Most people upgrade their computers every three to five years, according to the Consumer Electronics Association (CEA), a trade group. The average replacement cycle for computers among younger people is roughly double the 18 to 24 months that they change phones, says Steve Koenig, senior director, industry analysis at CEA.
"Most people don't want to trash a computer in three years, they want to get closer to five," says Laurie Duncan, owner of MacSamurai Consulting in New York.
Over a lifetime of computer buying, an extra two years of use could shave off eight or more computer purchases - saving you anywhere from $3,000 for budget machines to more than $16,000, if you are partial to high-end Apple products.
Focus on Specs
This year, 18% of U.S. adults are planning a back-to-school electronics purchase, CEA says.
To get the most bang for your buck, shoppers should concentrate on the specs that mean the most to them and not skimp, suggests Louis Ramirez, senior feature writer for DealNews, a deal aggregation website. Top concerns are weight, screen size, memory and the hard drive's capacity.
For example, memory is not something you can easily upgrade anymore. If you are choosing between two models and one has significantly more RAM for just a little more money, that is the one to go for.
The caveat, however, is that you can only go as high as your budget allows, says CEA's Koenig. After all, you may end up upgrading your computer after three years anyway, if there is some exciting new feature you have to have.
And, of course, your needs may change. You might buy a perfectly good general machine for a college freshman, serviceable for writing papers and streaming YouTube videos. But if that student ends up majoring in engineering or any field that involves video editing, you will be back at the computer store before you know it.
In fact, many college students will no longer make it all the way through school without needing to upgrade, especially if they start with a laptop that is not brand new on day one.
Fabian De Jesus, an IT specialist in New York, just bought his stepdaughter a new high-end Mac for her senior year of college to replace the PC she got right after she graduated high school.

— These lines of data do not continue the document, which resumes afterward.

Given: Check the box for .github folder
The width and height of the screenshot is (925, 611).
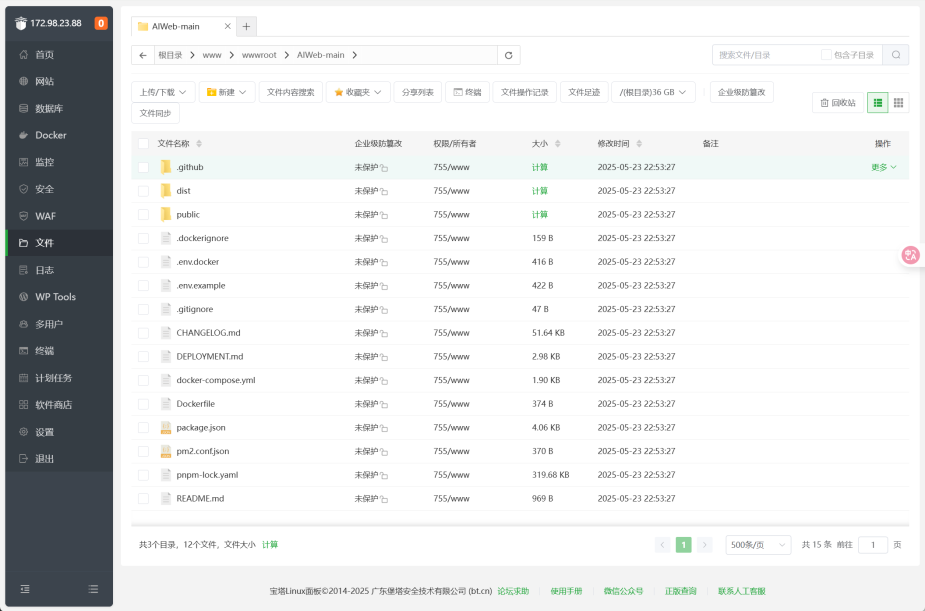Looking at the screenshot, I should pos(143,167).

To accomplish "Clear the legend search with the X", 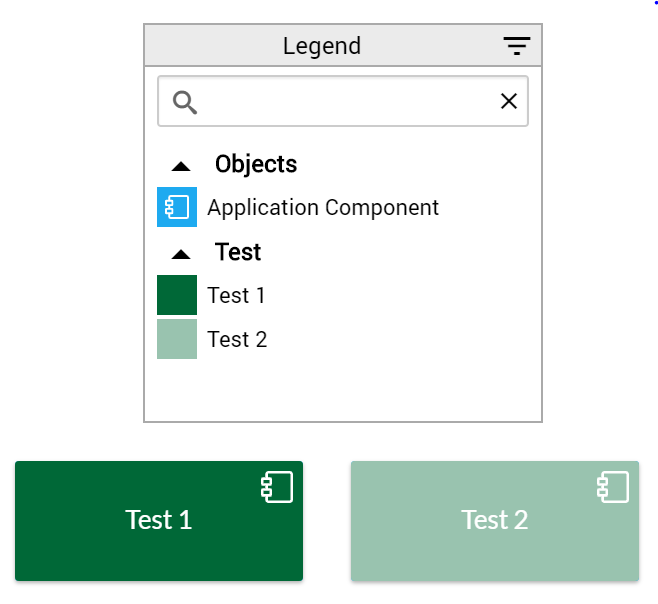I will (x=509, y=101).
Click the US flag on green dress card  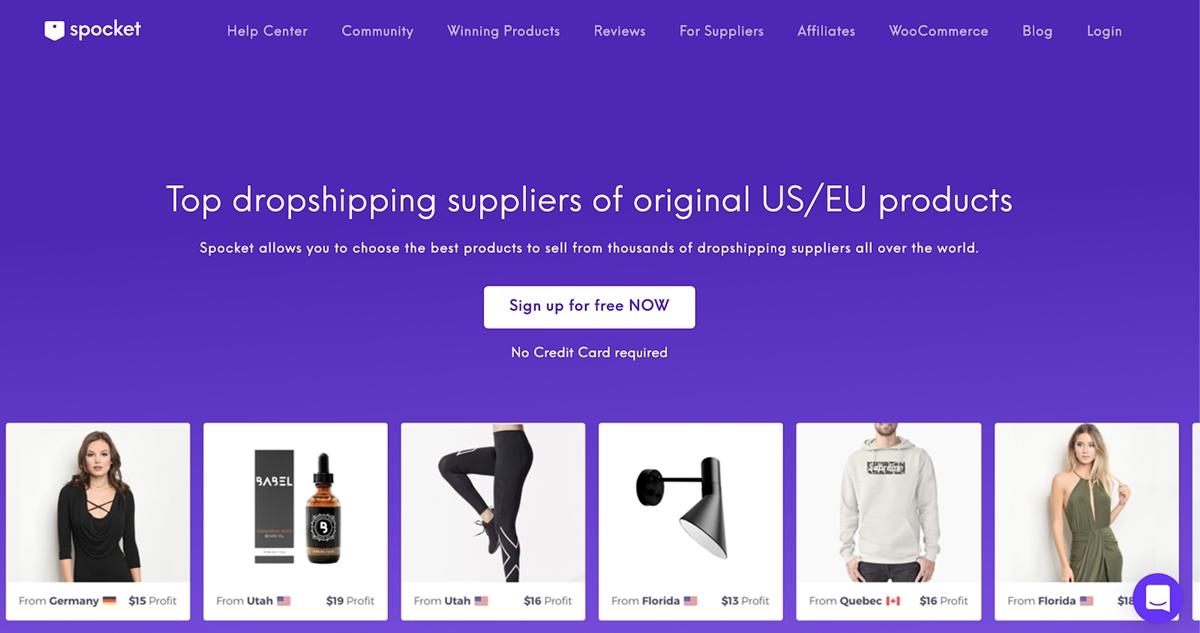click(x=1086, y=601)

"I had planned on getting her a new machine for graduation, but I believe that current college kids put an enormous stress on laptops these days," says De Jesus. "I have seen more wear and tear on laptops of college students than laptops of constant travelers in my office."
Pick Your Ecosystem
Are you a Mac or a PC person? It will help you save money if you decide upfront and stay in the same ecosystem with all devices, says DealNews' Ramirez.
Transitioning between format types could cost you money down the line if you need professional help, and you may need to rebuy software.
The upfront cost of becoming a Microsoft Windows user is usually less, since you can get low-cost machines like Chromebooks for under $200. Mid-range machines run around $350.
The low end for Macs start at $750 or $850, says Ramirez. But if you consider resale value, you can make 60% back, he says. You can also get great deals on refurbished models from Apple, which come with one-year warranties. You may even be able to sell your refurb on a site like eBay.
Avoid the urge to upgrade every year, experts say. It typically takes more than two years before you notice any difference in performance.
The best advice for longevity of your computer purchase: "Take care of your system and be careful what you install on it," Ramirez says.